_TASK INPUTS_.

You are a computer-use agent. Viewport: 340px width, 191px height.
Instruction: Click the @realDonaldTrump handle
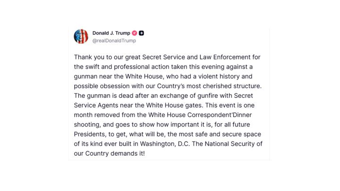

...

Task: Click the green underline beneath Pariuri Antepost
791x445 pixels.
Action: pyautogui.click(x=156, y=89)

---

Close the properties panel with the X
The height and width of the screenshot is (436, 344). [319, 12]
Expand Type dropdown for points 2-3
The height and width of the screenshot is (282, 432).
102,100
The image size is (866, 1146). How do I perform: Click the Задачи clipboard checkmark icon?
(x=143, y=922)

_EXERCISE BRIEF_.
Look above for the line with "You are a computer-use" and the line with "Instruction: Click the"; transcribe both and all lines in between, exactly, and nothing else.

_OUTPUT_.
You are a computer-use agent. Viewport: 340px width, 191px height.
Instruction: Click the @realDonaldTrump handle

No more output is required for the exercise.